Figure 1. Learning curves for neuroimaging-based phenotype prediction precisely follow a power-law function.

(A) Prediction accuracy scales with the number of training samples. The precise nature of this relationship can be described by a simple power law [α n^−β + γ]. (A.1) For instance, when predicting fluid intelligence from rfMRI data using ridge regression, out-of-sample accuracy (blue) closely followed the fitted power law (red). (A.2) We observed stable and continuous improvements in accuracy with increasing sample size, i.e., approximately linear scaling of prediction accuracy with log(n). (A.3 and A.4) Residuals of the power-law fit gave no indication of systematic deviations between measured accuracy and fitted power law.
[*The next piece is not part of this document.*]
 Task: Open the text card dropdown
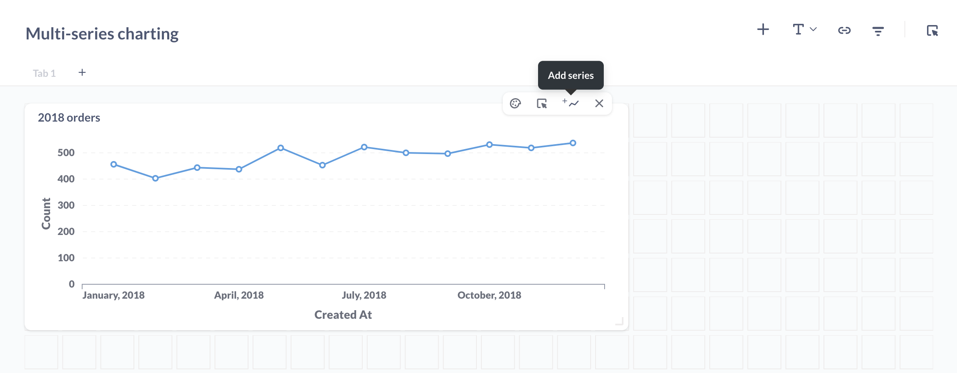pyautogui.click(x=804, y=30)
(B) Power-law scaling was observed in all evaluated prediction tasks (i.e., combinations of imaging modality and target phenotype), with a goodness-of-fit R² between measured learning curve and power law of on average 0.990 (SD = 0.015, min = 0.902).
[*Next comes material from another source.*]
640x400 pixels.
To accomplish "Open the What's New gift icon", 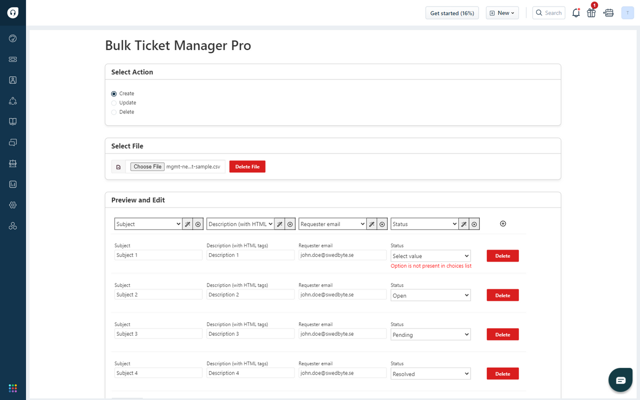I will 592,13.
(C) Learning curve extrapolation predicted accuracy achievable on unseen larger samples. Shown are projected gains in prediction accuracy derived from learning curve extrapolation on the y axis in relation to observed gains in prediction accuracy on the x axis. Both were derived by doubling the training sample size from 8,000 to 16,000. Error bars indicate standard error of the mean (SEM).